PDA

View Full Version : Howto : Install Torque/PBS (job scheduler/manager) for a workstation


avelldiroll
October 31st, 2006, 11:50 AM
Disclaimer :
* This is more some quick'n dirty notes than a real Howto, so feel free to dislike the presentation.
* This was done on dapper, it should work mostly on edgy but as I didn't play with it much yet I don't know if upstart (the new init system) is still configured that way (update-rc.d)
* I tend to consider people interested in job scheduling to be CLI friendly and able to know when to be root ... as I might forget to be that precise, please bear with me and feel free to comment on where it bothers you.

Background :
I am working on different clusters on a daily basis some of them I am in charge with. To configure those I am not using Ubuntu or any Debian based distro, I am mostly using Rocks cluster http://www.rocksclusters.org for its quick installation process.
Recently I put my hand on a 4-cores machine (2*dualcore), that I wanted to share with other people for small calculations (so no cluster here).
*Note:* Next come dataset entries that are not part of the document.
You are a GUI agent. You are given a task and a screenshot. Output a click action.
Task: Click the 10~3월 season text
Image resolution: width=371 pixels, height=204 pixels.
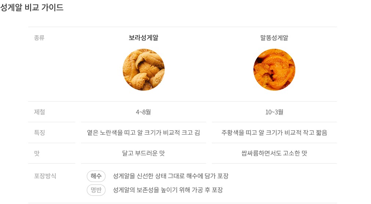pyautogui.click(x=274, y=112)
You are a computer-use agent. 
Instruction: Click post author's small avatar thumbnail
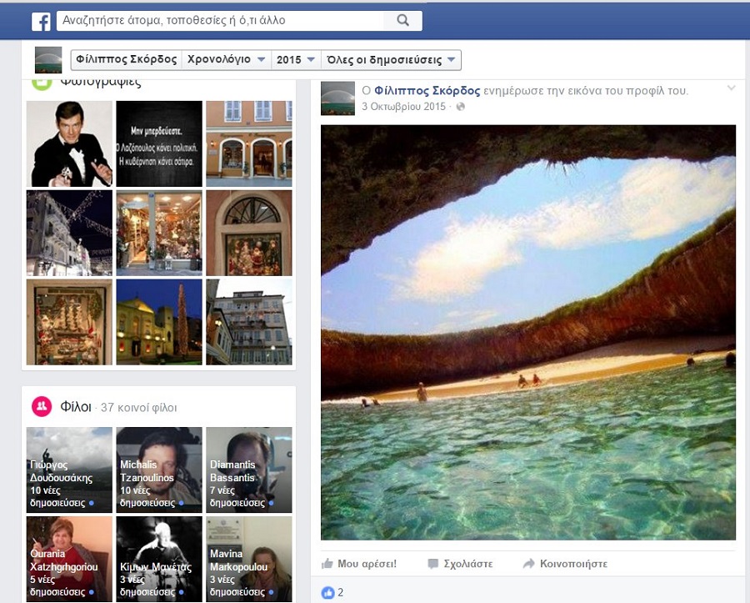click(338, 98)
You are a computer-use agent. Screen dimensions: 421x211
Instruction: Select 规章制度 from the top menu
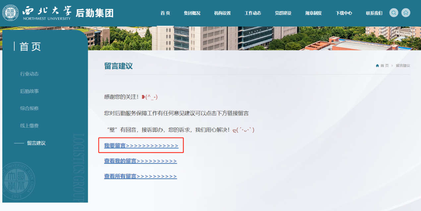click(x=313, y=13)
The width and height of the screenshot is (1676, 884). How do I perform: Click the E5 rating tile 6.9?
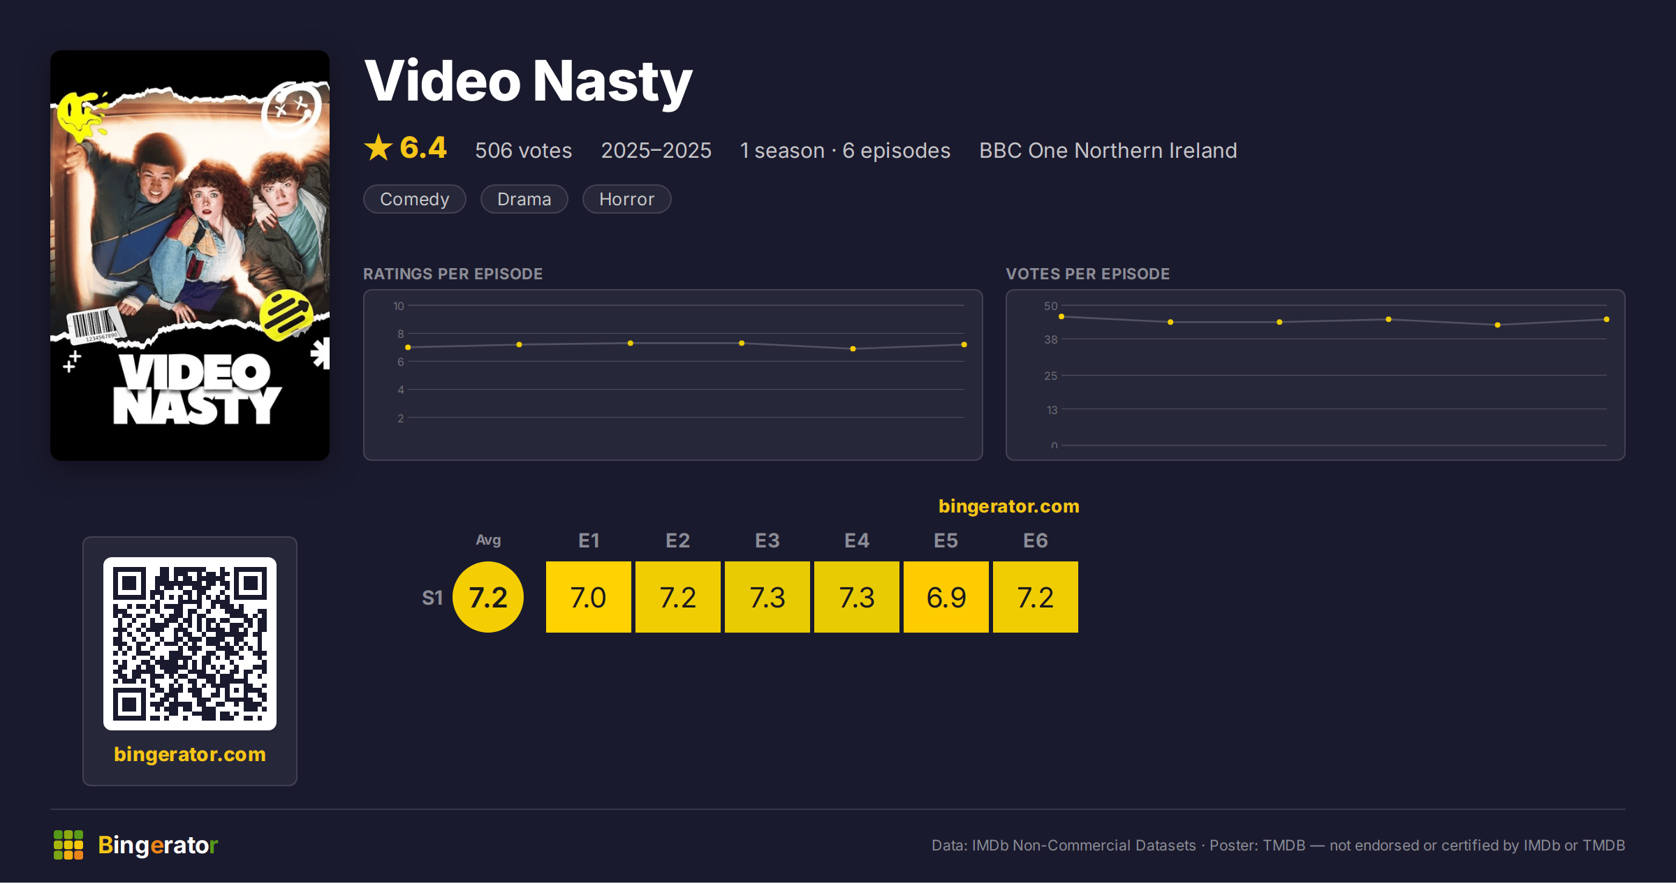click(x=946, y=598)
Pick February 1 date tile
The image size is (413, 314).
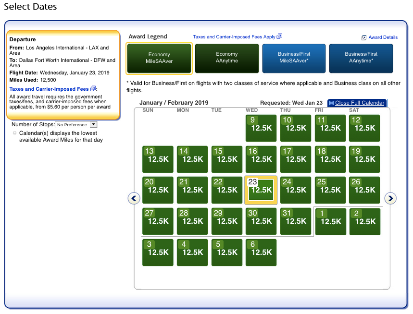[x=330, y=221]
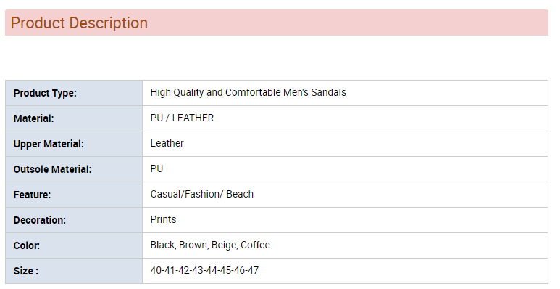Click the Leather value cell
560x289 pixels.
[x=345, y=144]
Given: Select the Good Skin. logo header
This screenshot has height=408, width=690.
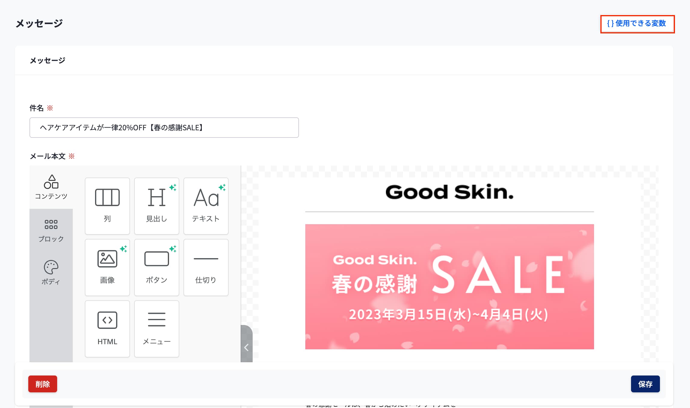Looking at the screenshot, I should 449,192.
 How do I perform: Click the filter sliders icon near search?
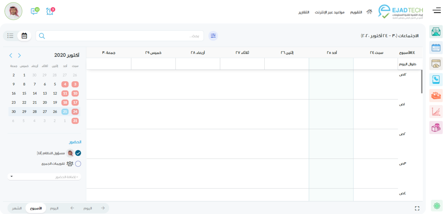click(x=213, y=36)
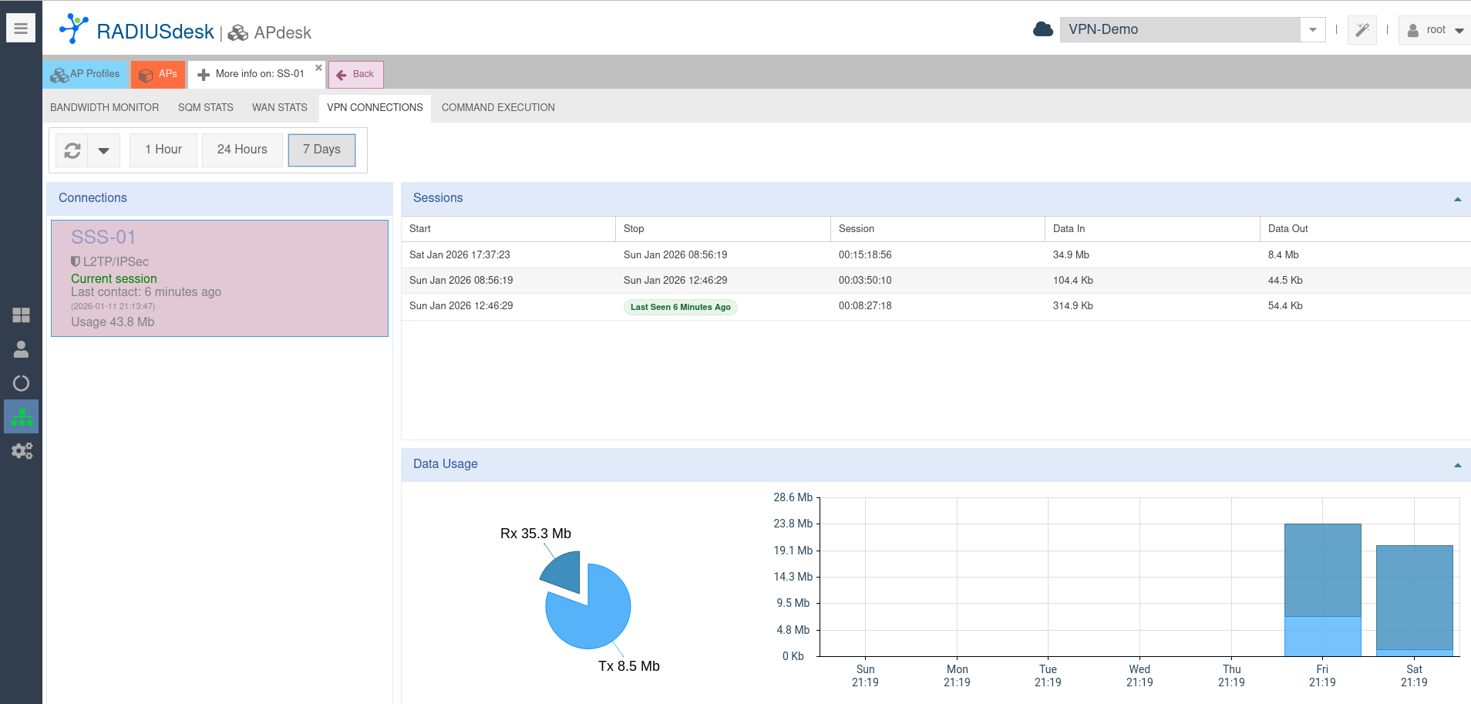Click the dashboard grid icon in sidebar

point(21,315)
I installed Ubuntu (my distro of choice for desktop - the machine being also used for visualisation of data) and I didn't find any job management system in the repositories (appart from cron (too basic) and drqueue (dedicated to 3D rendering)). I then searched for some Ubuntu howto and didn't find any, hence this post. Finally I searched for some linux job management tools for workstations (on master only) and didn't find any ... if anybody has heard of one I would be happy to know about it.
So I went back and used the beast I knew, I set up Torque/PBS with the upsetting feeling that I was hammering a nail with a sledgehammer.

Howto:

Installing Torque PBS on a workstation

( This is mostly following the quickstart guide : http://www.clusterresources.com/wiki/doku.php?id=torque:appendix:l_torque_quickstart_gu ide)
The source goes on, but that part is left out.